Exercise objective =>
Please give back the listing exactly, without any of its pictures.

Listed records =>

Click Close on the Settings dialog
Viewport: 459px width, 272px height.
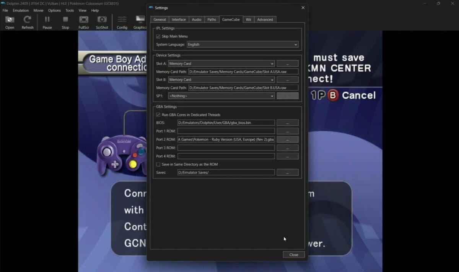(293, 254)
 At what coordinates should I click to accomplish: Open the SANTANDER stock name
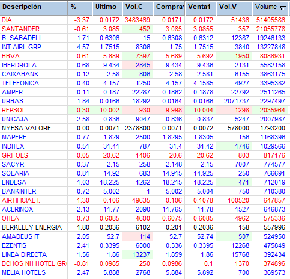(x=20, y=29)
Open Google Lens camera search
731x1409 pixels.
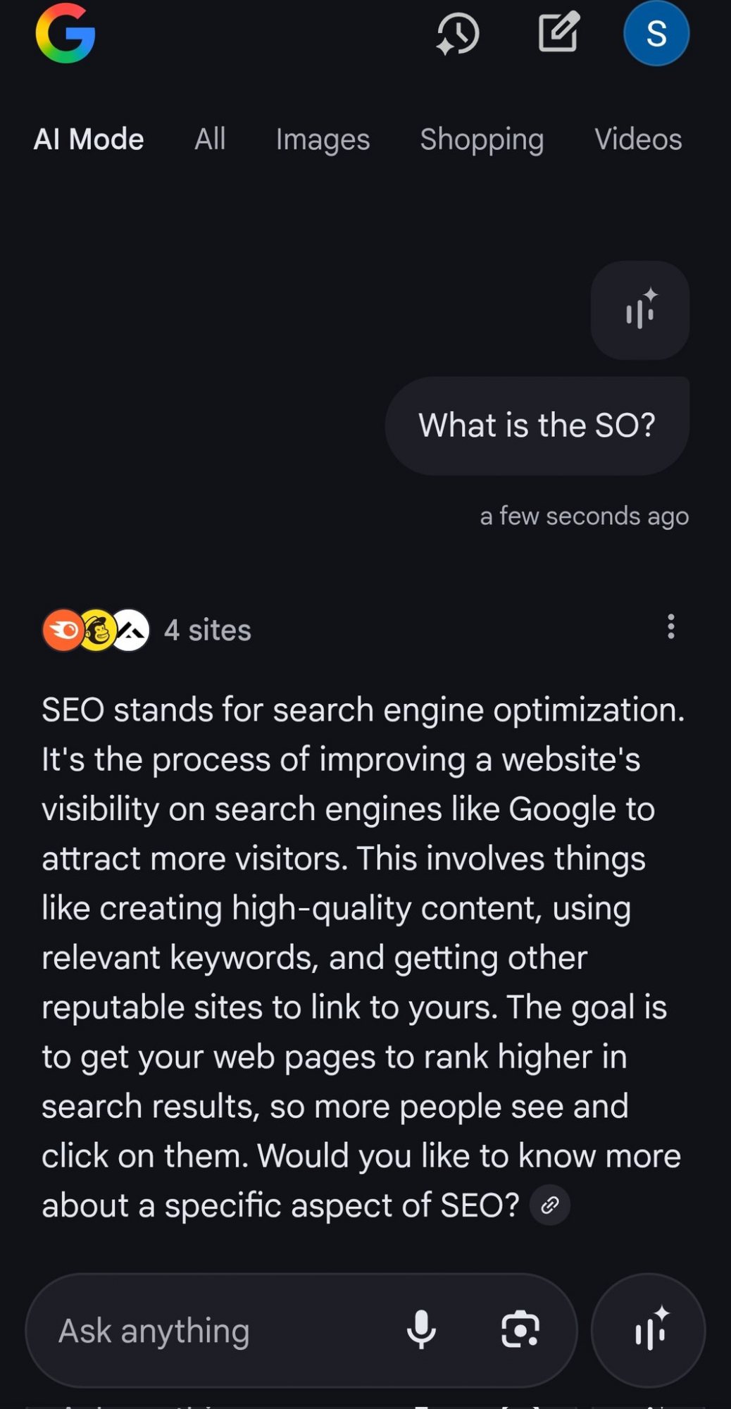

Task output =>
Click Close on the Settings dialog
Viewport: 459px width, 272px height.
(293, 254)
 At what coordinates should I click to accomplish: Open the SANTANDER stock name
(x=20, y=29)
Open Google Lens camera search
731x1409 pixels.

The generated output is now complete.